> **SUPPLIED RECORDS**
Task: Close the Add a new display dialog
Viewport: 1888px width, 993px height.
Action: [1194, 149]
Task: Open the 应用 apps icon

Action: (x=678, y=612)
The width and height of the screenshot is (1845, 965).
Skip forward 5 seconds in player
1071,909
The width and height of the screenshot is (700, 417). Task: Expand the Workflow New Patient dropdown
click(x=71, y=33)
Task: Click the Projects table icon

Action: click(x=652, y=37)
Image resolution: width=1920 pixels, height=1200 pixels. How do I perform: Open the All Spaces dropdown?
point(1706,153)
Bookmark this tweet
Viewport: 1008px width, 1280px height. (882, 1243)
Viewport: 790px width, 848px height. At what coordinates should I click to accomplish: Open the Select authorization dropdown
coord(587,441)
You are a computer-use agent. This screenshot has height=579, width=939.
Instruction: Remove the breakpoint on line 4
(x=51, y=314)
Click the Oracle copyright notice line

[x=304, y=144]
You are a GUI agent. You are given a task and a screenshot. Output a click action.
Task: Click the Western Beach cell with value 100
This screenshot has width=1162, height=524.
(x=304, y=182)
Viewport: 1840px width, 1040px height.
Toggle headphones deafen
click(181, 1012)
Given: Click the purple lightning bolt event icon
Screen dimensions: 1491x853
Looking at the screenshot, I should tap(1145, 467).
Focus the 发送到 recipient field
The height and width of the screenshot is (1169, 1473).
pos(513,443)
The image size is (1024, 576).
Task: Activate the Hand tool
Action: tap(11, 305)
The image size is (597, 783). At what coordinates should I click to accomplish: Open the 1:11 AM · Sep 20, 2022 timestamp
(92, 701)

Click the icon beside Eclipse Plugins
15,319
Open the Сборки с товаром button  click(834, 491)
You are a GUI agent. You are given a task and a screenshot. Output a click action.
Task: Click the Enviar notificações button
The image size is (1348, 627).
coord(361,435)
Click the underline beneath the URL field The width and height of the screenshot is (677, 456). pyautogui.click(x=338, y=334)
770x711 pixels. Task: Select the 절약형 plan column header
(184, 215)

> **ASSIGNED TASK**
Each record must be duplicated exactly, with none missing.

> **RESPONSE AREA**
Task: Close the Add a new display dialog
Viewport: 1888px width, 993px height.
Action: [1194, 149]
Task: Open the 应用 apps icon

Action: (x=678, y=612)
The width and height of the screenshot is (1845, 965).
Skip forward 5 seconds in player
1071,909
The width and height of the screenshot is (700, 417). Task: Expand the Workflow New Patient dropdown
click(x=71, y=33)
Task: Click the Projects table icon

Action: click(x=652, y=37)
Image resolution: width=1920 pixels, height=1200 pixels. How do I perform: Open the All Spaces dropdown?
point(1706,153)
Bookmark this tweet
Viewport: 1008px width, 1280px height. (882, 1243)
Viewport: 790px width, 848px height. At what coordinates should I click to accomplish: Open the Select authorization dropdown
coord(587,441)
You are a computer-use agent. This screenshot has height=579, width=939.
Instruction: Remove the breakpoint on line 4
(x=51, y=314)
Click the Oracle copyright notice line

[x=304, y=144]
You are a GUI agent. You are given a task and a screenshot. Output a click action.
Task: Click the Western Beach cell with value 100
This screenshot has width=1162, height=524.
(x=304, y=182)
Viewport: 1840px width, 1040px height.
Toggle headphones deafen
click(181, 1012)
Given: Click the purple lightning bolt event icon
Screen dimensions: 1491x853
Looking at the screenshot, I should tap(1145, 467).
Focus the 发送到 recipient field
The height and width of the screenshot is (1169, 1473).
pos(513,443)
The image size is (1024, 576).
Task: Activate the Hand tool
Action: tap(11, 305)
The image size is (597, 783). At what coordinates should I click to accomplish: Open the 1:11 AM · Sep 20, 2022 timestamp
(92, 701)

Click the icon beside Eclipse Plugins
15,319
Open the Сборки с товаром button  click(834, 491)
You are a GUI agent. You are given a task and a screenshot. Output a click action.
Task: Click the Enviar notificações button
The image size is (1348, 627).
coord(361,435)
Click the underline beneath the URL field The width and height of the screenshot is (677, 456). pyautogui.click(x=338, y=334)
770x711 pixels. Task: Select the 절약형 plan column header
(184, 215)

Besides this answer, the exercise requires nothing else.